Work to complete. Please explain, in one to three sentences, why the blog post about student loan repayment for House and Senate aides questions whether the program is needed.

Document extract.
Do as I say, not as I do

Thursday, August 27, 2009

I have been away on vacation for the past 10 days and will probably do a write up on what it was like. For the most part, I have avoided news and didn't have internet access. I have been trying to catch up and found this article on student loan repayment for House and Senate Aides.

This program has been around for a while, but was recently modified to include taxpayer funded repayment for staffers make up to $168,411. As the article points out:

The move to boost the income cap was made just a month after the House voted 328-93 in March to slap a 90 percent tax on bonuses for executives from companies that took bailout money from the Troubled Asset Relief Program.

This only amounts to 12.6 million per year, which is only a tiny fraction of the budget, but this just seems to be a poor use of money at this time. I can understand that the House and Senate want to attract the most talented people, but is this really necessary? From what I can tell, these are good jobs which receive thousands of applicants. I find it hard to believe that they are unable to attract decent employees.

Given information.
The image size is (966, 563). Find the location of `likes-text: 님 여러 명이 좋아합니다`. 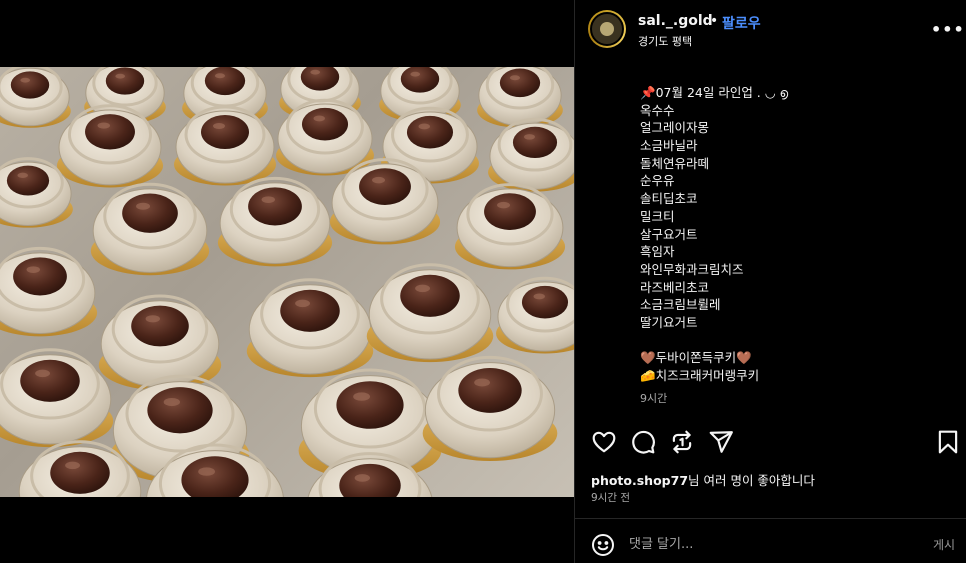

likes-text: 님 여러 명이 좋아합니다 is located at coordinates (752, 480).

Response. The author points out that these are good jobs that receive thousands of applicants, so it is hard to believe the House and Senate cannot attract decent employees without the repayment. Although the cost is only 12.6 million per year, a tiny fraction of the budget, the author sees it as a poor use of money at this time.